Après le meurtre de Yao Yao Jules dans la sous-préfecture de Kahin-Zérabaon, l’élu indépendant Ange Gnonka dénonce l’insécurité persistante dans l’ouest ivoirien et appelle l’État à restaurer son autorité.
Pour le député indépendant Ange Gnonka, la paix, la justice, la sécurité et la dignité des populations du Guémon ne peuvent être négociées. Selon lui, une paix durable ne peut exister sans justice ni respect strict des lois de la République.
L’élu affirme rester pleinement engagé aux côtés des habitants. Afin que des drames similaires ne se reproduisent plus dans cette région de l’ouest ivoirien.
Il rappelle également que plusieurs localités ont récemment connu des incidents comparables.
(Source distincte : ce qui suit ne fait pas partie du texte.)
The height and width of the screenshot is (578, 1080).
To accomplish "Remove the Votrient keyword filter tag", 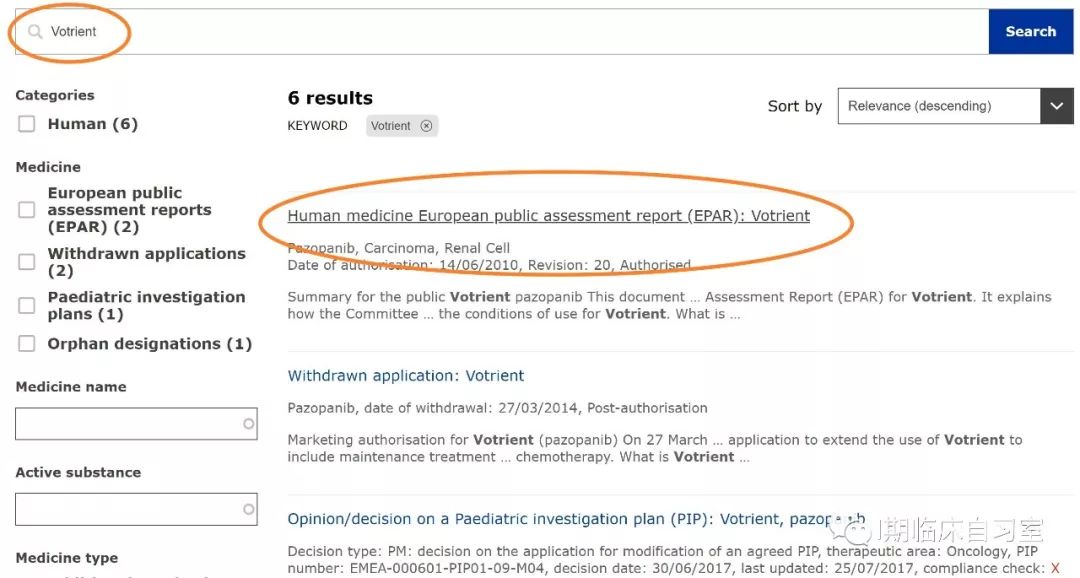I will [x=426, y=126].
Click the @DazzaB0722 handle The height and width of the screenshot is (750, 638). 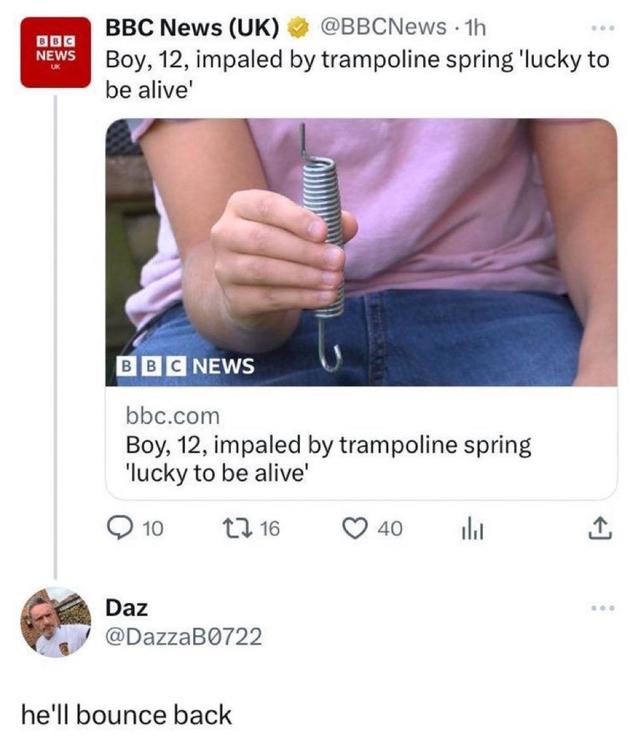coord(184,635)
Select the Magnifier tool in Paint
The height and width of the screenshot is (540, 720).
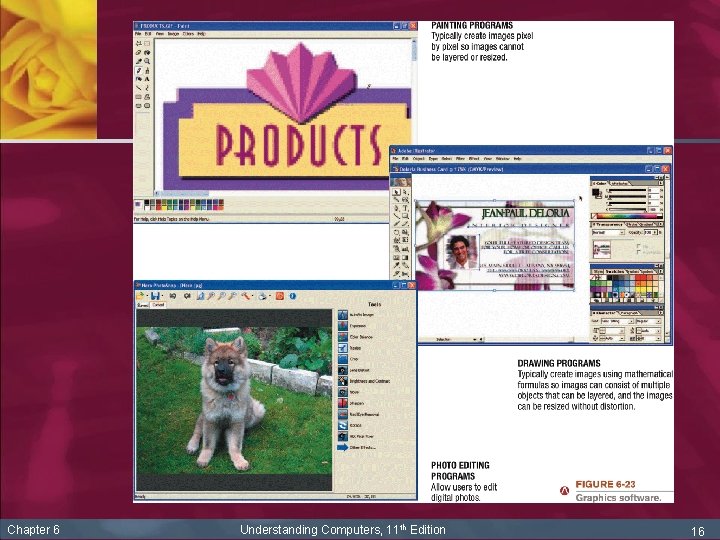pyautogui.click(x=147, y=61)
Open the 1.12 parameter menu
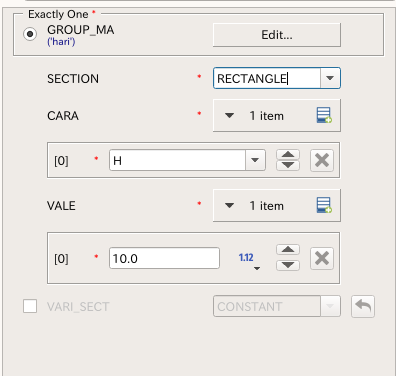The height and width of the screenshot is (376, 396). (249, 259)
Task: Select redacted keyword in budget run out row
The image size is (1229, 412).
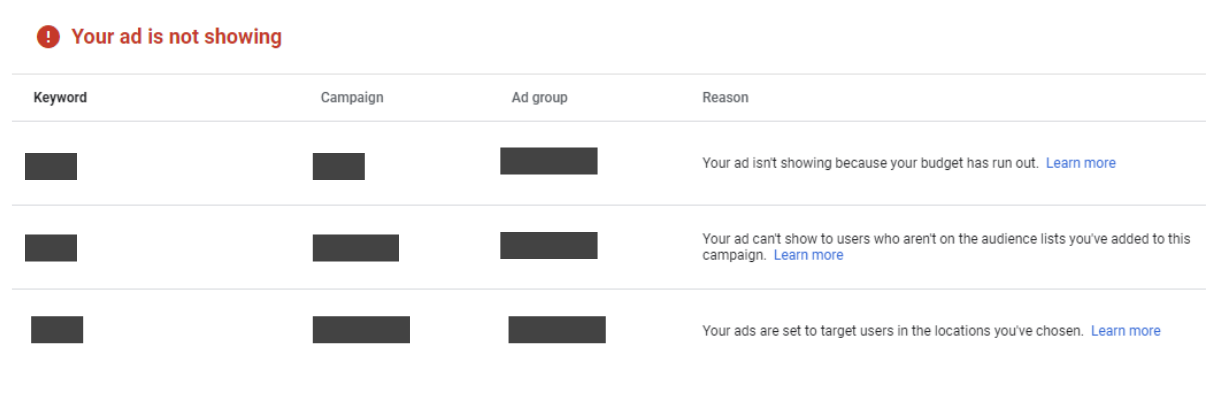Action: pyautogui.click(x=51, y=166)
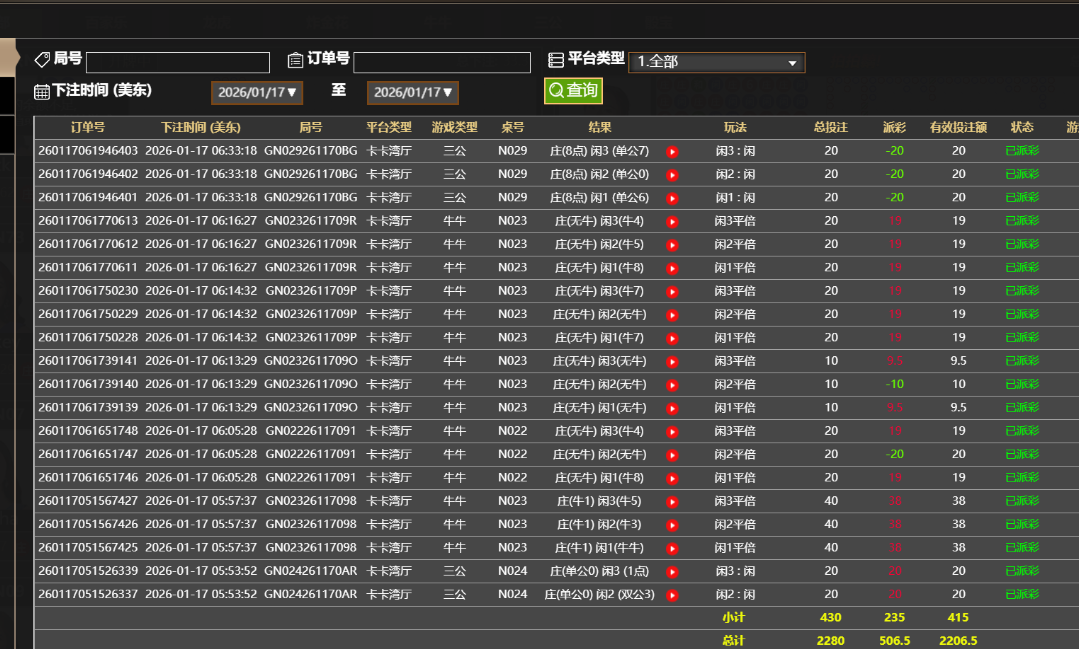Click inside the 订单号 input box
1079x649 pixels.
point(443,61)
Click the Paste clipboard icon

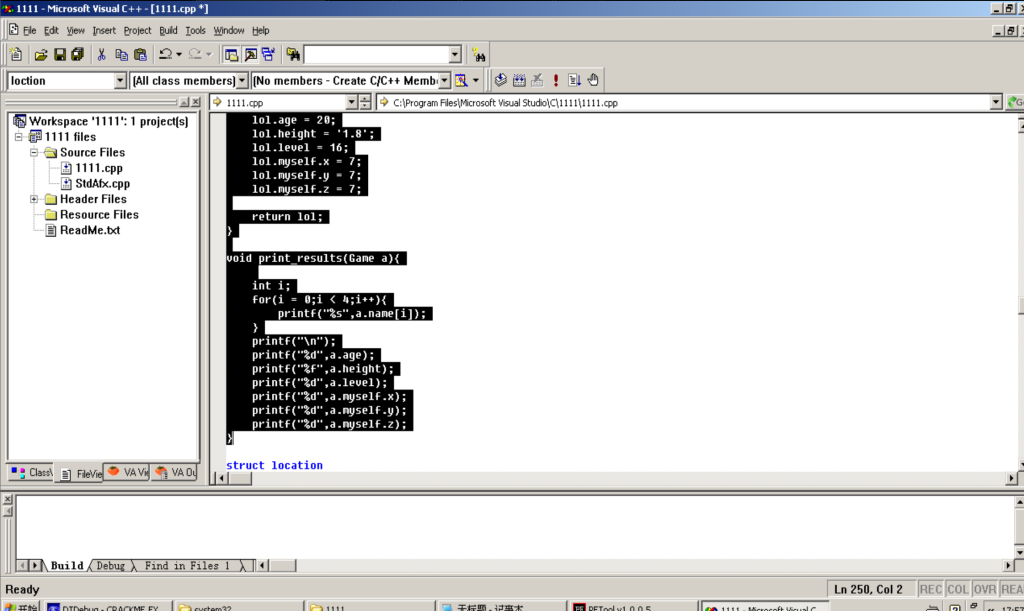coord(140,55)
Citant notamment Guézon et Bagohouo, avant le drame survenu à Kahin-Zérabaon.
Dans cette perspective, le parlementaire a annoncé son intention de promouvoir une mission parlementaire consacrée à la situation sécuritaire dans l’ouest du pays.
Dans sa déclaration, il formule plusieurs demandes aux autorités : l’ouverture immédiate d’une enquête judiciaire, l’arrestation des auteurs présumés et leur traduction devant la justice.
Il exige également le démantèlement sans délai des corridors et barrages illégaux dans la région, ainsi qu’un renforcement du déploiement des forces de sécurité pour protéger les populations.
Face à ce drame, l’élu a adressé ses condoléances à la famille du défunt ainsi qu’à la communauté baoulé vivant dans la région.
Il a également exprimé sa solidarité aux populations du canton Zérabaon, du département de Bangolo et, plus largement, à l’ensemble des habitants du Guémon.
Selon lui, la sécurité des citoyens relève exclusivement des forces républicaines.
Notamment la police, la gendarmerie et l’armée nationale.
« Nul autre groupe ne peut exercer une telle mission », a insisté le parlementaire, rappelant que l’autorité de l’État ne saurait être remplacée par des structures informelles.
Pour l’élu, l’assassinat de Yao Yao Jules s’inscrit dans un contexte préoccupant marqué par la multiplication de barrages illégaux et d’actes d’intimidation dans la région.
Il affirme que depuis plusieurs années, des populations vivent dans la peur face à des groupes armés non reconnus par les forces régulières.
Dans sa déclaration officielle rendue publique le 8 mars 2026, le député a ainsi condamné avec fermeté ce qu’il qualifie d’« acte brutal, barbare et inacceptable ».
Selon les informations disponibles, ce crime serait survenu lors d’un contrôle à un barrage illégal attribué à des individus se réclamant des chasseurs traditionnels appelés dozos.
Les faits remontent au 28 février 2026 et se sont déroulés dans la sous-préfecture de Kahin-Zérabaon, dans le département de Bangolo.
C’est dans ce contexte que l’assassinat du citoyen ivoirien Yao Yao Jules a suscité une vive indignation, notamment celle du député Ange Gnonka.